**Work to be completed:** Begin at the line of the listing below that has "This screenshot has" and stop after the line that has "click(199, 313)", both included, then give those lines as a numbered list with no blank lines. Leave the pictures out.

**Rows:**
———

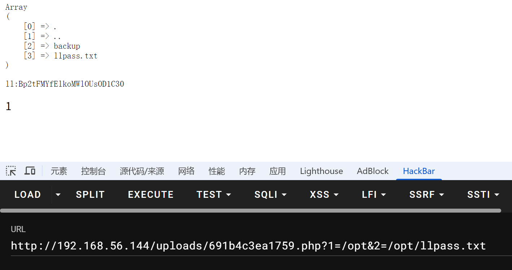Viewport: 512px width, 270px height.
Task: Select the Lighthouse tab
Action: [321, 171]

———

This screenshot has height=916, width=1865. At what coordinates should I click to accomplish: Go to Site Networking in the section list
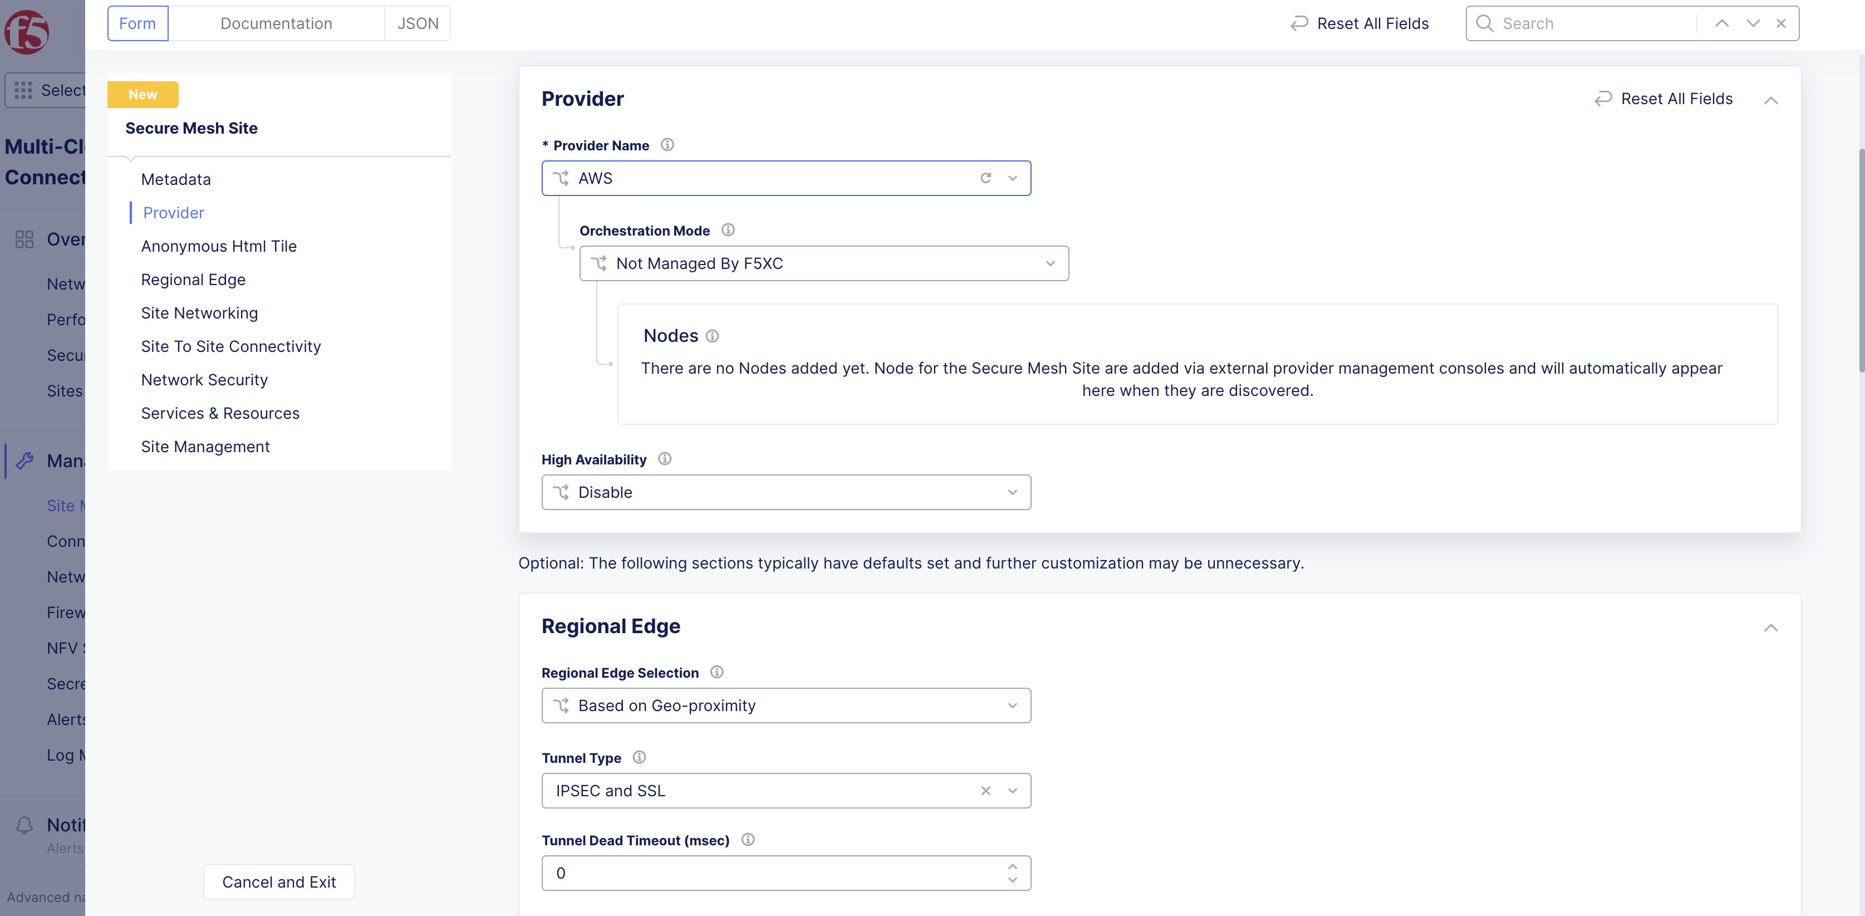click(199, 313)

———

**Task result:**
1. This screenshot has height=916, width=1865. At what coordinates should I click to accomplish: Go to Site Networking in the section list
2. click(199, 313)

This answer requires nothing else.